A Pixel Watch 4 owner lays out the LTE dropouts and texting trouble on Reddit. | Image by SquirrelFar9890 via Reddit
Why this one hurts more than a normal bug
Plenty of smartwatch bugs are just annoyances, however, this one hits the wallet. As expected, an LTE smartwatch usually costs more than the Wi-Fi model, so the whole pitch is going phone-free. A cellular connection that collapses the moment you go phone-free guts that pitch.It should be noted that this lands on top of a rough stretch for the Pixel Watch in particular. We covered a software update that broke Find My Phone two weeks ago, and that came after sleep-data and ECG glitches earlier in the cycle. Four wonky things in a few weeks starts to look like a quality-control problem on Google’s wearable team.
What the community is figuring out on its own
One detail worth flagging, because it might save you a service request: a follow-up comment in that same thread points out that the watch still needs the paired phone powered on and connected to the network, even while you are roaming around on LTE. The watch leans on that pairing to find the phone and vice versa. This person says T-Mobile reps did not understand this either, and once they left their phone on the charger at home instead of fully off, everything worked.


A follow-up comment points out the watch still needs the phone powered on and connected. | Image by Automatic_Ad1887 via Reddit
So some of these reports may be setup confusion rather than a true bug. The trouble is telling the two apart, and as that same commenter put it, lately nothing on these Pixel watches is guaranteed.
Does this happen on a Galaxy Watch or Apple Watch too
Short answer: yes, and that is the part Pixel critics tend to skip. Standalone LTE has been shaky across every brand.

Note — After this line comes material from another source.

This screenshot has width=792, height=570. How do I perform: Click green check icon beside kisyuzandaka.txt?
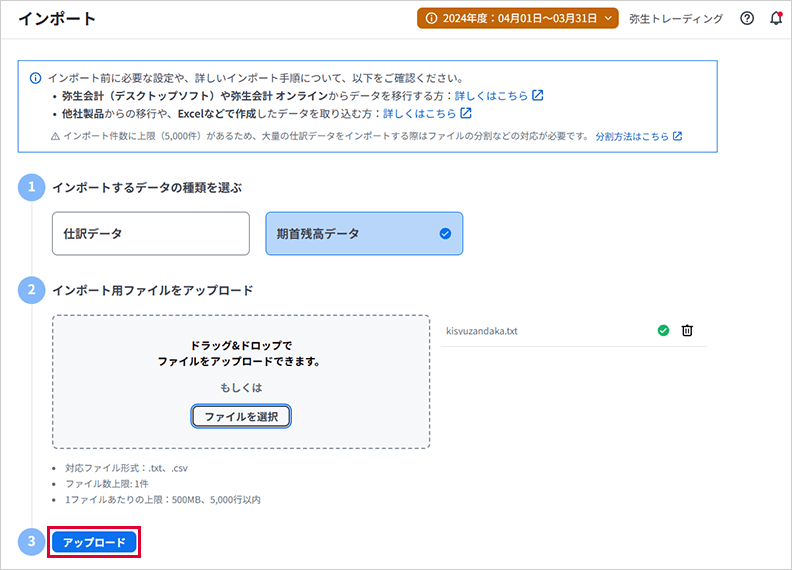pos(663,331)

If you own a Galaxy Watch 8 or an Apple Watch Series 11 and you lean on cellular, this Pixel news does not really touch you, your platform has its own version of this headache. Nobody has fully nailed standalone watch LTE, so this is less a reason to jump ship and more a reason to keep expectations in check no matter whose watch is on your wrist.
Where I land on it
I daily-drive a Pixel Watch on an LTE plan and I have not run into the dropouts, but I am also the wrong test case. I almost always text from my phone and barely touch the watch’s own connection, so a flaky LTE link rarely gets a chance to bother me. Plenty of people are not in that boat, though.Picture someone whose workplace bans phones on the floor, where the watch is the only thing that can surface an emergency call or text. For them an LTE connection that comes and goes is not a minor gripe, it is the difference between catching an urgent message and missing it. That is who Google needs to be building for here, and that is why a fix needs to come fast.